A programação foi anunciada esta quarta-feira, em conferência de imprensa, por Alexandre Novais, da organização, que reconheceu que esta foi uma das edições mais difíceis de preparar, num contexto marcado pela mudança de Governo e pela demora na confirmação dos apoios institucionais.
"Essa foi uma edição muito difícil, não resta dúvida. Foi tirada a ferros.
E depois há uma questão, para fazer um evento dessa natureza, nós preparámo-lo com seis a sete meses de antecedência. Portanto, quando não tens a garantia antecipadamente, torna-se complicadíssimo gerir. Estivemos quase a desistir, mas o que fica no registo é que, no final, todos os parceiros institucionais e privados compreenderam que Mindelo não podia ficar sem o evento. Entendemos que era melhor repensar o festival, sem retirar a Mindelo este brilho", explicou.
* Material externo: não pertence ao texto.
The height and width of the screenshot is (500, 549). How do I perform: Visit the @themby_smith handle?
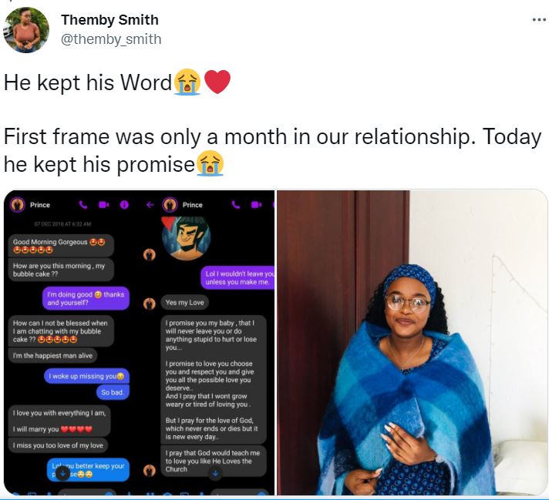pos(111,39)
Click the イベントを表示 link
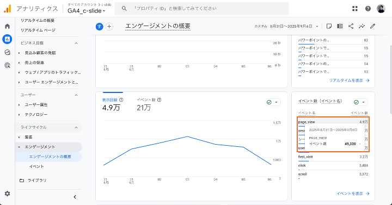Viewport: 392px width, 205px height. click(353, 194)
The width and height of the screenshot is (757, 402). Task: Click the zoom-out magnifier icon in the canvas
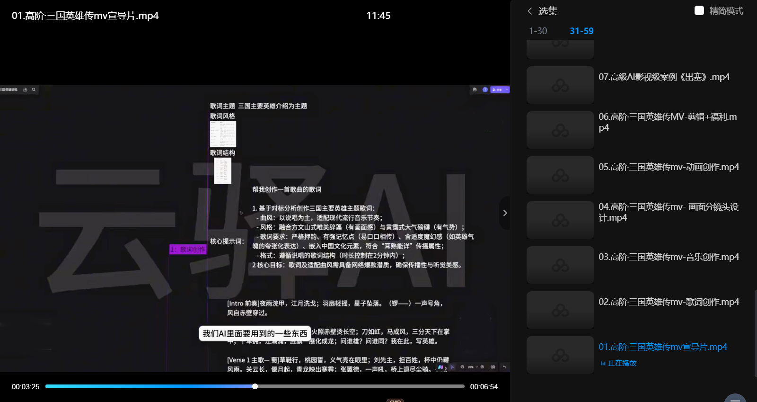click(462, 367)
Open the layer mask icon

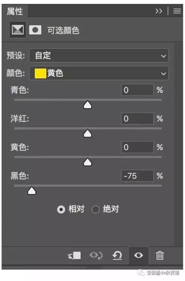35,30
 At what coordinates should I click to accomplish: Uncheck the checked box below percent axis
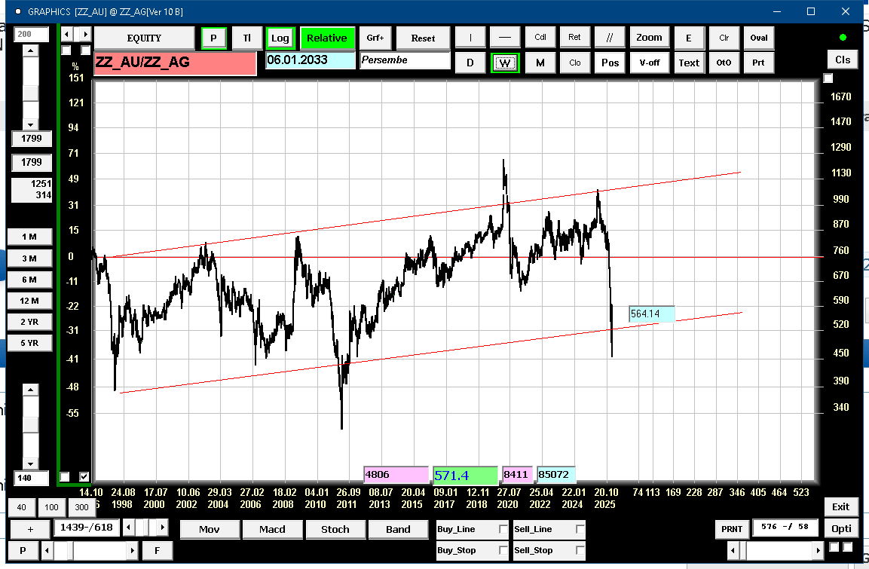pyautogui.click(x=84, y=476)
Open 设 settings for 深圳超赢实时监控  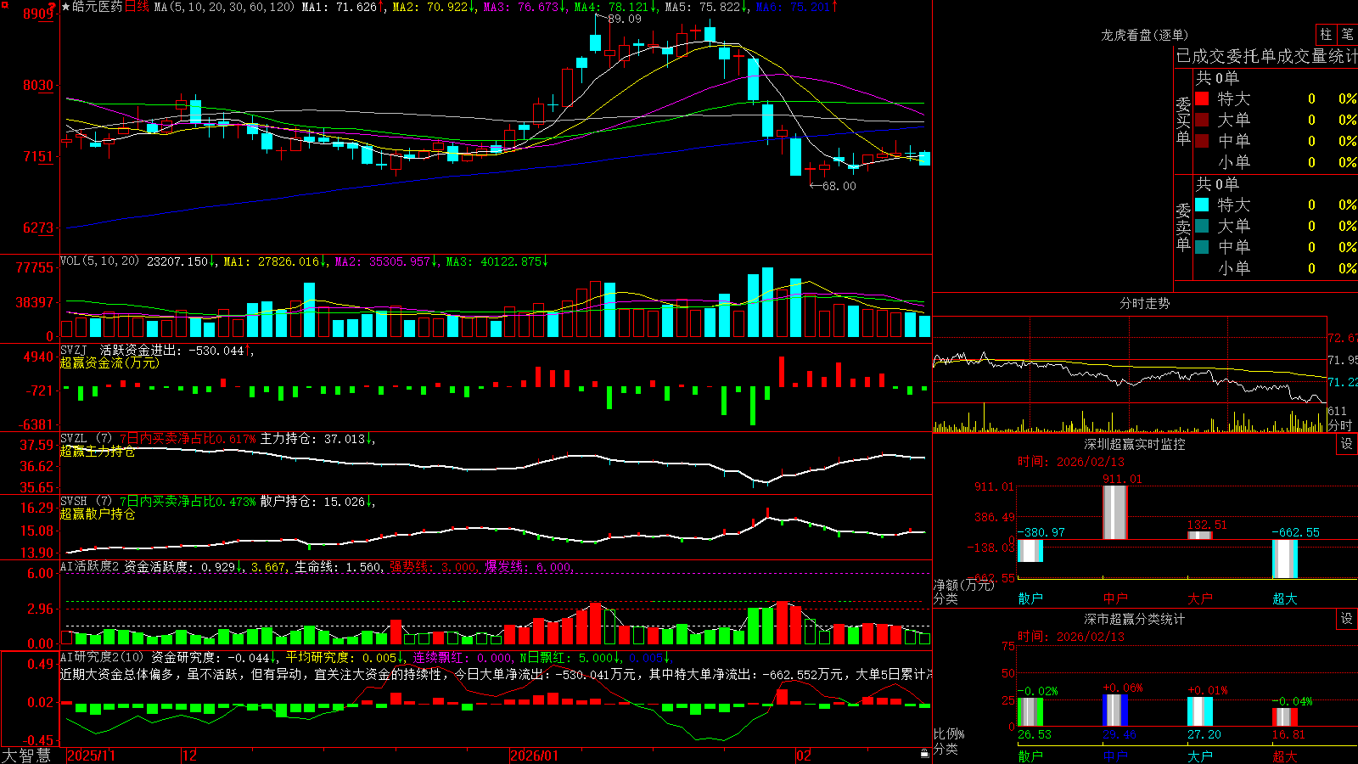pos(1346,444)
Segundo a organização, devido a constrangimentos financeiros e organizativos, foram canceladas as actividades paralelas, como exposições, workshops, iniciativas de artes plásticas e o Mindel Summer Junior.
Os espectáculos ficam concentrados em dois dias. O Pontão da Marina do Mindelo recebe o primeiro dia do certame, com atuações da Orquestra Sabe Sebim, da Voginha Miles Band e de Kyra Tavares.
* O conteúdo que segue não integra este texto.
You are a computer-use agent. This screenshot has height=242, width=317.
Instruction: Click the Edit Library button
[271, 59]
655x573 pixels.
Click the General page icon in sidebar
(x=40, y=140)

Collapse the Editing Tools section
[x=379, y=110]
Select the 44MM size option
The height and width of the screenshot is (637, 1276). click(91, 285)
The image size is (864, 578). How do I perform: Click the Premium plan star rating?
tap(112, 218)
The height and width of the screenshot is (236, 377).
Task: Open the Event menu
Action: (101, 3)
Já o segundo dia decorre no palco habitual, na Pracinha do Liceu Velho, com uma programação centrada em músicos nacionais e internacionais.
"Refizemos a nossa proposta e tentámos, de uma forma condensada, incluir todas as valências que o festival costuma apresentar. Portanto, normalmente, temos o MS Júnior e a pré-abertura no Pontão de Marinha. Habitualmente, realizamos também dois dias na Pracinha do Liceu Velho. Este ano, teremos um dia no Liceu Velho, com o mesmo Jazz Village, a mesma qualidade e as mesmas referências internacionais e locais".
Para sexta-feira, na Pracinha do Liceu Velho, são esperados nomes como o projeto Matos Trio, formado por Carlos Matos, Andu e Elias, e a banda Pret & Bronk, composta por Kalu Angel, Buna, Ivan, Elias e Zé Carlos.
O festival encerra com a actuação da banda internacional de jazz liderada pelo baixista brasileiro Munir Hossn, que regressa a São Vicente para apresentar o seu novo trabalho, “Elas”, num encontro que alia a sua identidade musical às sonoridades do jazz contemporâneo.